======== Records shown ========
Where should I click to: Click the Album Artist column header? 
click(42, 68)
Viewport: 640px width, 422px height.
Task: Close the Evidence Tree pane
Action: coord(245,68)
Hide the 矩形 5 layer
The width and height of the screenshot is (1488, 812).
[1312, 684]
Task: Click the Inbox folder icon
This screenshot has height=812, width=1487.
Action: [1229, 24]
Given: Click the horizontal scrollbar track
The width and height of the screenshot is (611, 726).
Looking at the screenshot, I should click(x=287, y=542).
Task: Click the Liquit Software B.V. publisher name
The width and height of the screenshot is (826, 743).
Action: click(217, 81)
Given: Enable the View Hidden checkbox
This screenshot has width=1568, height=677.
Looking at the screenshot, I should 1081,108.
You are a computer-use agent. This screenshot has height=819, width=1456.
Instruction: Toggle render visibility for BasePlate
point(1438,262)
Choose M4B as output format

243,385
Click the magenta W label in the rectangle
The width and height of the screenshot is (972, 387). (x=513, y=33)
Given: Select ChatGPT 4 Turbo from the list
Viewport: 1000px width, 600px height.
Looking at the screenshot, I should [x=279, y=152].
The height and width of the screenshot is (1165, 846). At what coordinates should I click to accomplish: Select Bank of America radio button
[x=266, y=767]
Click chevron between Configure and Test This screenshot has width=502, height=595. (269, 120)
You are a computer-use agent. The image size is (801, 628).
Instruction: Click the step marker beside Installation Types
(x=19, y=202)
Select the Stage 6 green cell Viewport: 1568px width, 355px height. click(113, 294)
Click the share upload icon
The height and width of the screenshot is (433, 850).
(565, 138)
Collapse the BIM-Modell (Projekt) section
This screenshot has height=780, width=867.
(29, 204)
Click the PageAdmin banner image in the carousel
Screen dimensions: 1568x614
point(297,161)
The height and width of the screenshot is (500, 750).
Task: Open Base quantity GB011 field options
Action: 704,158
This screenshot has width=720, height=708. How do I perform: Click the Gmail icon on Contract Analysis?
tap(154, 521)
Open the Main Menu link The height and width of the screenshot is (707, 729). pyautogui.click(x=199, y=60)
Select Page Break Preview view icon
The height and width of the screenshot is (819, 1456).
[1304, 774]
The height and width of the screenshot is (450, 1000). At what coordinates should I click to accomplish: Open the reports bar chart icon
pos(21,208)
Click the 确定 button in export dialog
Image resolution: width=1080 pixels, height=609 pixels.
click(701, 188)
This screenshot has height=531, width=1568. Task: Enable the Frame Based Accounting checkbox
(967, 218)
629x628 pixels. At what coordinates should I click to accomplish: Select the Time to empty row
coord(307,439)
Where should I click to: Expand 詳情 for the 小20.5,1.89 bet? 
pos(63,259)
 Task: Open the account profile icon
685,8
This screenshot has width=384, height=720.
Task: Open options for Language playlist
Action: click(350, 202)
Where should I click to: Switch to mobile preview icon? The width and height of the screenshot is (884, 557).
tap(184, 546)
========
● **Your objective**: Return every line in the rows above that contains the string "Where".

● **Answer in full**:
Where should I click to: Click the Album Artist column header? 
Where should I click to: Expand 詳情 for the 小20.5,1.89 bet? 
Where should I click to: Switch to mobile preview icon? The width and height of the screenshot is (884, 557).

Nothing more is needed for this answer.